Tool
AI Token Counter
Count tokens in any text for GPT-4, GPT-3.5, Claude, and Gemini. Useful for staying under context limits and estimating API costs before you run a prompt. Nothing you paste leaves your browser.
Estimated token count by model
Frequently asked questions
What is a token in an AI model?
A token is the smallest unit of text an AI model processes. It is usually a short subword — a few characters, part of a word, or a common short word. AI models charge by token (both input and output) and have token limits per request. For English text, one token is roughly 4 characters or three-quarters of a word.

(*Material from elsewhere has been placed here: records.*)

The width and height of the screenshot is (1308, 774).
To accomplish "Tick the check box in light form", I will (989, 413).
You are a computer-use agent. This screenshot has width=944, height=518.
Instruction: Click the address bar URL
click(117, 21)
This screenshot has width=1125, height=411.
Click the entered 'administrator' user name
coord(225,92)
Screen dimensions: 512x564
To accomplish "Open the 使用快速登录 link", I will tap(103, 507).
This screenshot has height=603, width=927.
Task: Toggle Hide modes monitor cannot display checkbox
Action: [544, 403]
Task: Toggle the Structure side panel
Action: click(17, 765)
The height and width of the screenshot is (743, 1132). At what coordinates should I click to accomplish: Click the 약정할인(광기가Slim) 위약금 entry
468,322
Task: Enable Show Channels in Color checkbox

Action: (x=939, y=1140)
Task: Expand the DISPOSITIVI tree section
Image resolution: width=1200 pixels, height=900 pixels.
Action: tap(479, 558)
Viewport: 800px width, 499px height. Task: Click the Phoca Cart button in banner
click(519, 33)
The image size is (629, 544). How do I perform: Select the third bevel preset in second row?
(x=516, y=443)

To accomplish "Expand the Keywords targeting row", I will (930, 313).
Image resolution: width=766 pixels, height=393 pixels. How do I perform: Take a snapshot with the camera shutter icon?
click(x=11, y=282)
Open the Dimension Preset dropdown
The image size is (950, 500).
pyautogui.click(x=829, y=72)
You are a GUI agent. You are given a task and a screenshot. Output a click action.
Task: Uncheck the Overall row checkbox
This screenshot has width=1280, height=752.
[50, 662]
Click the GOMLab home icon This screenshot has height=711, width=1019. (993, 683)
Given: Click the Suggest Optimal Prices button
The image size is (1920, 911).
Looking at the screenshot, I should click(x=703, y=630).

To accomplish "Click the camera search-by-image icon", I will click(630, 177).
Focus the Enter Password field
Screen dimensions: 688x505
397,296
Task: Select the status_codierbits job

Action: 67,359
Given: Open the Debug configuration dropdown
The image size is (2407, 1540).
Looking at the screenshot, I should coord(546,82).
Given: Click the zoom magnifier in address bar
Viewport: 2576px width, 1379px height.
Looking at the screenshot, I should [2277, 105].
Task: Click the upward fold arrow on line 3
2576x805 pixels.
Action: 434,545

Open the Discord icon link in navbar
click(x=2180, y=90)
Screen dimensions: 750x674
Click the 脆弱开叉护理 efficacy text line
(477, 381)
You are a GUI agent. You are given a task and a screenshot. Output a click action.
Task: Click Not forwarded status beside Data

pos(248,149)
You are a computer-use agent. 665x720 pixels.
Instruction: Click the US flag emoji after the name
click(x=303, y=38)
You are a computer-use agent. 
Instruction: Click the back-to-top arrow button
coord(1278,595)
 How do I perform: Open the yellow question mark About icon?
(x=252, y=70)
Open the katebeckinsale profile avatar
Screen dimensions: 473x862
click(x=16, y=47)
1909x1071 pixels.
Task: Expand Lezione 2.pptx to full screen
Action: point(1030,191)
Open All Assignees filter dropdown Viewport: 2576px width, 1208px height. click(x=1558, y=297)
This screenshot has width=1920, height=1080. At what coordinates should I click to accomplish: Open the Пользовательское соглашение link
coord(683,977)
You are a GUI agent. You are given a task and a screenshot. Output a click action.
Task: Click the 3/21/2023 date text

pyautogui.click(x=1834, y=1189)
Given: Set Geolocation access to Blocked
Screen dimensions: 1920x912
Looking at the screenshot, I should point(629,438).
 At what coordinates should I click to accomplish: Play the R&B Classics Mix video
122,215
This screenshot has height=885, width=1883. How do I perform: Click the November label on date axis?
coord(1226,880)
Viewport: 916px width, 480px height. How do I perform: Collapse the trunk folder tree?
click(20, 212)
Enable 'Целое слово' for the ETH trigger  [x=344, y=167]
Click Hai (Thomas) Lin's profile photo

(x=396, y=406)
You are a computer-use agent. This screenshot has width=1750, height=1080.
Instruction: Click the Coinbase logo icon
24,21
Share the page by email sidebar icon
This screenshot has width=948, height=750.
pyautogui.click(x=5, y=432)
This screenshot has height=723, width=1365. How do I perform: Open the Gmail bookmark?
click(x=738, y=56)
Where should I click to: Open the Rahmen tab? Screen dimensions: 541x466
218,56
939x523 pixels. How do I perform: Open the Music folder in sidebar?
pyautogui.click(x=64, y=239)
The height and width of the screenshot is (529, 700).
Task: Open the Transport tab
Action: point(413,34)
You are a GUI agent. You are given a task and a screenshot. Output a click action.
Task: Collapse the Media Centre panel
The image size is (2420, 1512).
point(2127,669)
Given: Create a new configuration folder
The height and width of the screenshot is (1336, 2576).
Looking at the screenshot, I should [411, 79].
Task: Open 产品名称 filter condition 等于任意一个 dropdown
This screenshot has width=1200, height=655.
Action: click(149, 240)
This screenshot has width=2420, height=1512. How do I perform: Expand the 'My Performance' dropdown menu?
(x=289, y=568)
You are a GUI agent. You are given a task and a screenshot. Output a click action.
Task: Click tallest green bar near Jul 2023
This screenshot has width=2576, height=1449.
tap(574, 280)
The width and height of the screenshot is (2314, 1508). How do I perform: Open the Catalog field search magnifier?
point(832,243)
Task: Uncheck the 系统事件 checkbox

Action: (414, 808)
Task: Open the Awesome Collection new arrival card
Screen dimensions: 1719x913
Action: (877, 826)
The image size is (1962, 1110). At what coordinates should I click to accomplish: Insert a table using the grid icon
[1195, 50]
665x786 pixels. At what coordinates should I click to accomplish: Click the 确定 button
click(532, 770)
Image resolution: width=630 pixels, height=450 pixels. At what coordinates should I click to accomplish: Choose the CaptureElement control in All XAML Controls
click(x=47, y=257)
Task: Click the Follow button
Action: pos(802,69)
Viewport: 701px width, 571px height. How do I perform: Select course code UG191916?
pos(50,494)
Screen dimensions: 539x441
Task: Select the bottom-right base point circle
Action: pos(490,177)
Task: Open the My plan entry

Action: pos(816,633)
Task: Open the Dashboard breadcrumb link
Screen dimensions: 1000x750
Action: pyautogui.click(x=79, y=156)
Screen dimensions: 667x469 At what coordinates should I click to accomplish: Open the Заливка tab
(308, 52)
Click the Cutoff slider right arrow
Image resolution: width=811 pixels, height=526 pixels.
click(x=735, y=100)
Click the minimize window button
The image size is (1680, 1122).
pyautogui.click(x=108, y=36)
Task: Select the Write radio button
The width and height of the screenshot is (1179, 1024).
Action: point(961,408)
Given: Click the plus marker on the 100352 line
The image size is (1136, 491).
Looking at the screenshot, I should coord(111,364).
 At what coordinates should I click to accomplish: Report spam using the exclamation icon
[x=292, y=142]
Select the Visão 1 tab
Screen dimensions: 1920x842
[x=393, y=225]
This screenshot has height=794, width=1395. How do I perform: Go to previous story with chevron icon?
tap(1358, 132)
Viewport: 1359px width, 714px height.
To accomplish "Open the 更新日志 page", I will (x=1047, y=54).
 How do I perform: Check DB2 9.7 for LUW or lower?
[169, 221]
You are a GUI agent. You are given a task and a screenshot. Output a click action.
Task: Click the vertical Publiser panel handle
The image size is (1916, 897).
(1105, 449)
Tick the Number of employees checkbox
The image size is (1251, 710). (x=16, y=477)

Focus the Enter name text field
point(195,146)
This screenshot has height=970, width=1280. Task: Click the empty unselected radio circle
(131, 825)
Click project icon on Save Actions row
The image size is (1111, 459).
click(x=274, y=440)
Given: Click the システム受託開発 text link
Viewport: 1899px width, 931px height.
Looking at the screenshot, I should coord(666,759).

How accurate is this token counter?
For English prose, the estimate is within about 5% of the real count. For code, JSON, or non-Latin scripts, real counts can differ by 15-30%. For exact token counts (e.g. when planning a request near a model limit), use the official tokenizer for the specific model — tiktoken for OpenAI, the Anthropic SDK for Claude.
Do GPT, Claude, and Gemini count tokens the same way?
No. Each model family uses its own tokenizer. GPT-4 averages about 4 characters per token for English. Claude averages about 3.5. Gemini averages about 4.2. The differences are larger for code and non-English text. This is why a 1,000-word prompt can come out to different token counts on different models.
Is the text I paste sent to any server?
No. This tool runs 100% in your browser using client-side JavaScript. The text never leaves your device. You can verify this by opening browser dev tools, going to the Network tab, and watching that no requests are sent while you type.
How can I reduce the token count of a prompt?
Three quick wins: (1) Remove polite filler like "please" and "thank you" — these cost tokens with no quality benefit. (2) Replace long examples with shorter ones. (3) Use abbreviations consistently if the model can infer them. For long system prompts, prompt caching (now available on Claude and GPT) lets you avoid paying for the same tokens repeatedly.